• What you will do:
A: In the piece about National Poetry Writing Month, what does the writer name as the most important discovery?
B: Reproduce the passage of the piece about National Poetry Writing Month between "Because I thought" and "rather than journey.)", inclusive.

• Document section:

※ ※ ※

This month, I’ve taken part in NaPoWriMo14: National Poetry Writing Month 2014. I’ve faithfully written a piece of poetry every day, though I haven’t actually gone public with any of it. (Don’t worry, I’m not going to inflict any on you here either.)

Why did I want to do NaPoWriMo? I’m a far-too-busy prose writer, with deadlines to meet and children to look after (when I remember), so why take on another creative responsibility?

Because I thought challenging myself to try something new as a writer would be interesting, and possibly even useful.

I already knew I wasn’t a poet. I was put off poetry at school (yes, just like everyone else) so I don’t read poetry very often, and I never attempt to write it. I do write riddles, because my Fabled Beasts adventure series contains lots of magical creatures and characters who use riddles as clues, tools or weapons, but I think of riddles as verbal puzzles than poetry.

And NaPoWriMo14 has certainly confirmed that I’m not a poet.

I did enjoy writing the poems, I did manage at least one a day, and it was fascinating discovering that the subjects I wanted to consider in poetic form were very different from the subjects I’m drawn to examine in fiction. (Observation rather than question, emotion rather than thought, location rather than journey.)

However, the most important thing I discovered is that I don’t like rhyming.

I can find rhymes easily enough, but I don’t like them. I don’t feel fulfilled or satisfied by writing one line which rhymes with another line.

But I tried very hard to rhyme a few of my poems this month, and while doing that I discovered why I don’t like rhyming. I want to pick the absolutely right word for the job, the word which most precisely and vividly tells the story. I don’t want to pick a word just because it ends with useful letters and sounds.

I don’t feel like I’m telling the truth when I rhyme.

None of this means I can’t admire and enjoy rhyming verse written by someone as skilled as Alan Ahlberg or Julia Donaldson. But when I try to rhyme myself, it comes out as either forced or flippant.

※ ※ ※

• Data:

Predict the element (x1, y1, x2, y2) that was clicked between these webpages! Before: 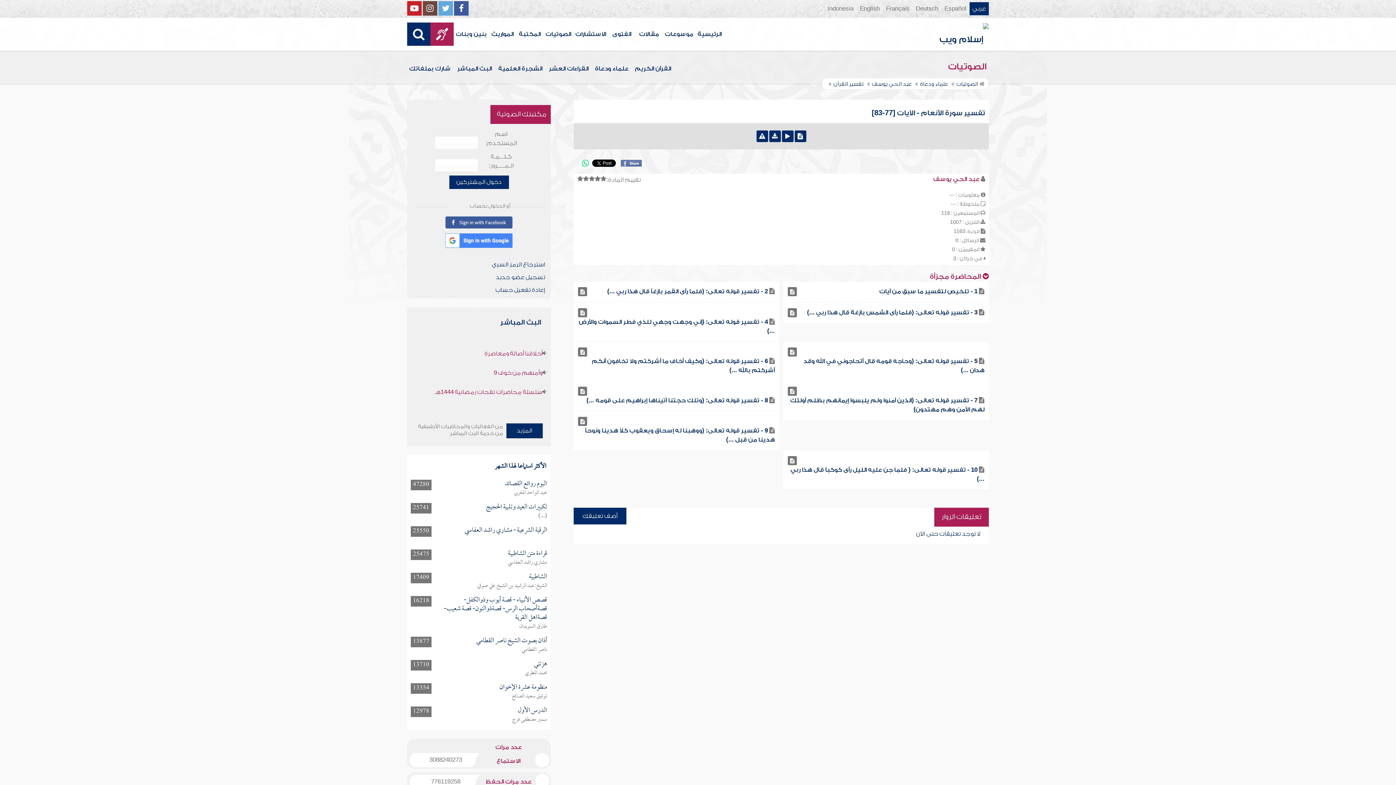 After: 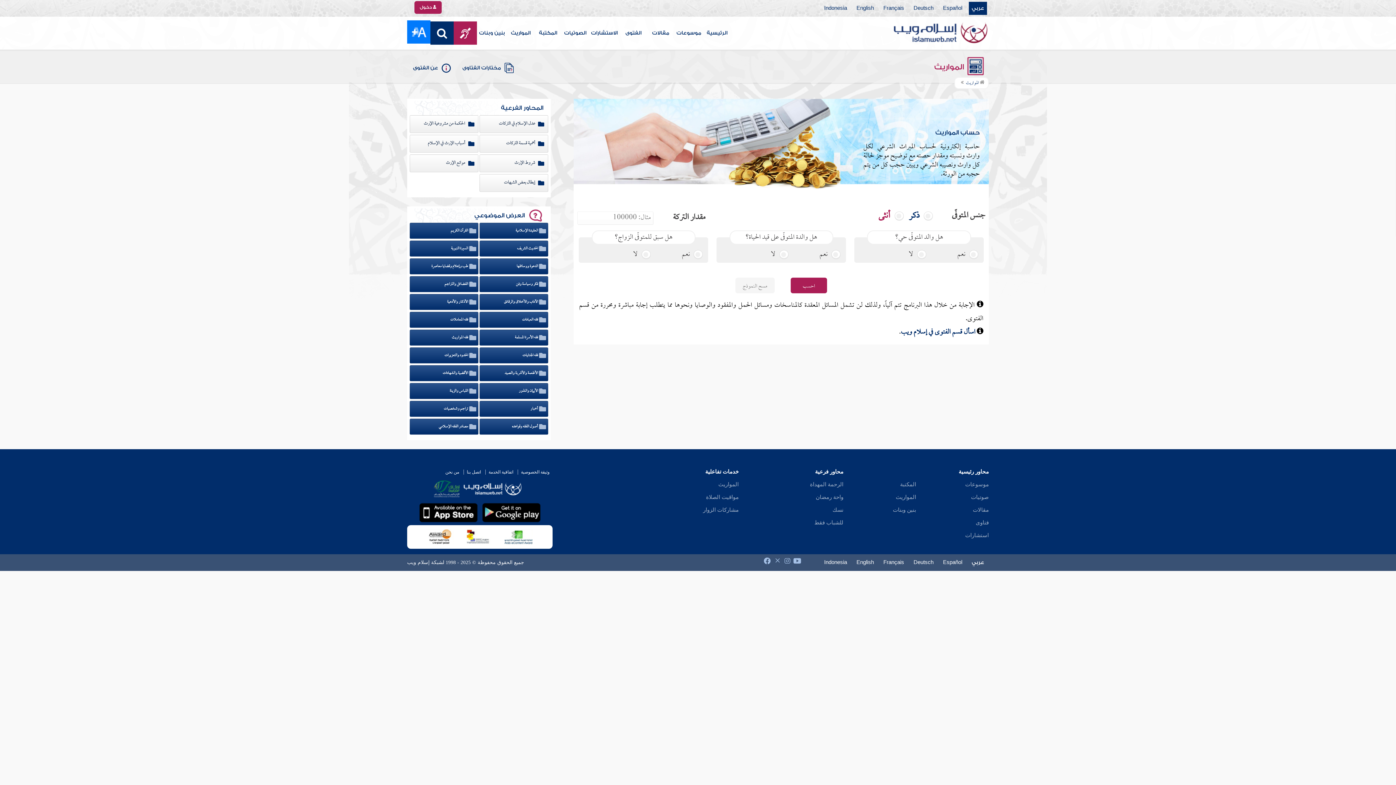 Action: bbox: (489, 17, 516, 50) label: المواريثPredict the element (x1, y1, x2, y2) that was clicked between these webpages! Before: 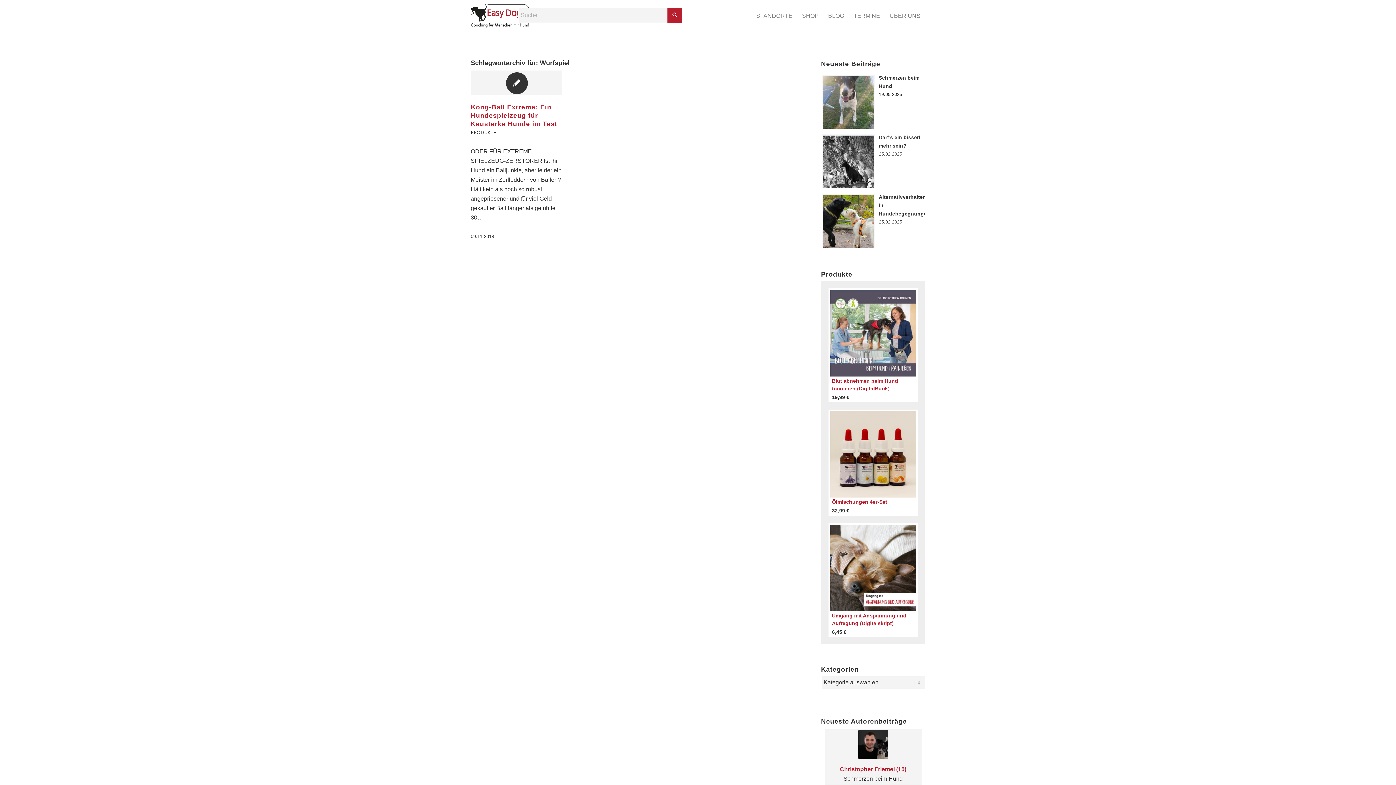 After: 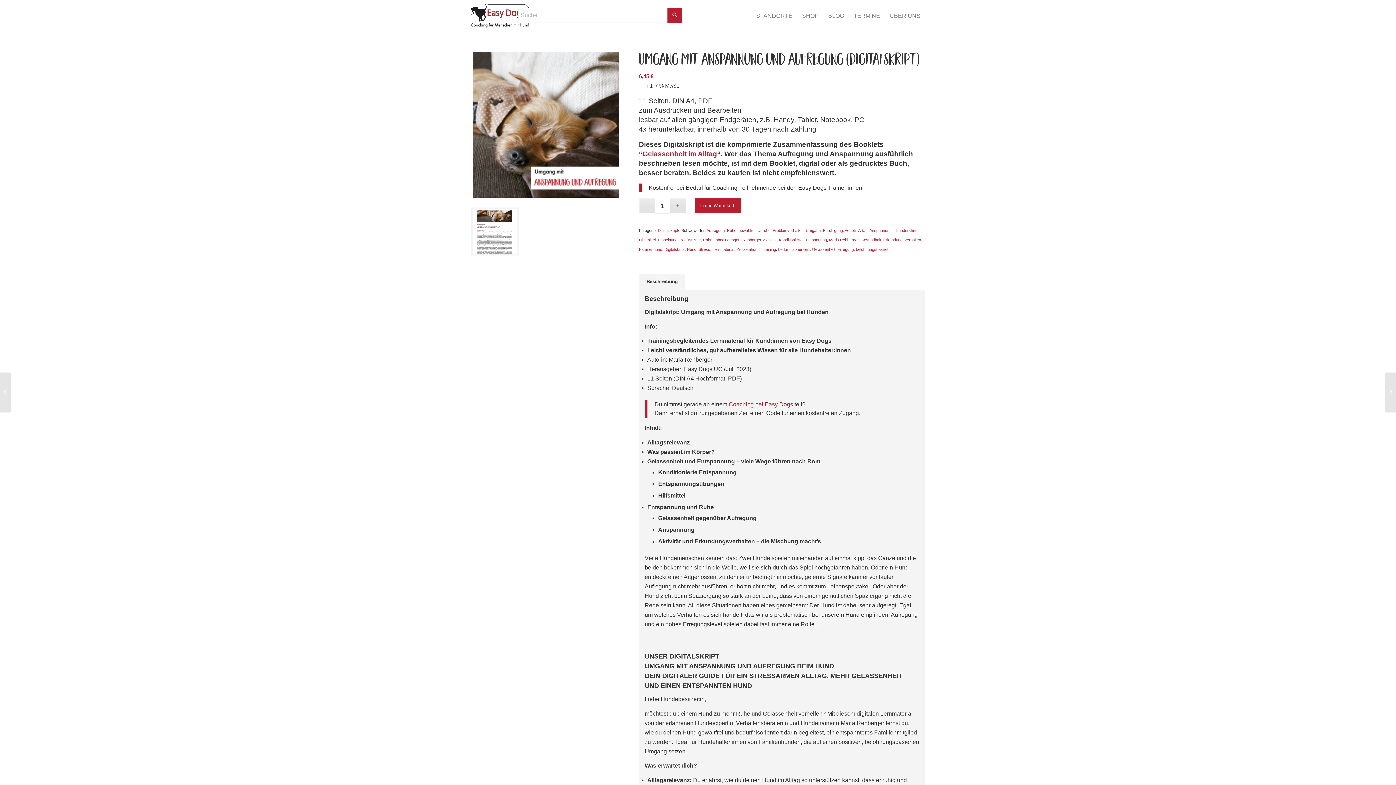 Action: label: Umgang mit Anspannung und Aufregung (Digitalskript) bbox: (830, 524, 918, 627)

※ ※ ※

• Answers for the exercise:
A: The writer doesn't like rhyming.

B:
Because I thought challenging myself to try something new as a writer would be interesting, and possibly even useful.

I already knew I wasn’t a poet. I was put off poetry at school (yes, just like everyone else) so I don’t read poetry very often, and I never attempt to write it. I do write riddles, because my Fabled Beasts adventure series contains lots of magical creatures and characters who use riddles as clues, tools or weapons, but I think of riddles as verbal puzzles than poetry.

And NaPoWriMo14 has certainly confirmed that I’m not a poet.

I did enjoy writing the poems, I did manage at least one a day, and it was fascinating discovering that the subjects I wanted to consider in poetic form were very different from the subjects I’m drawn to examine in fiction. (Observation rather than question, emotion rather than thought, location rather than journey.)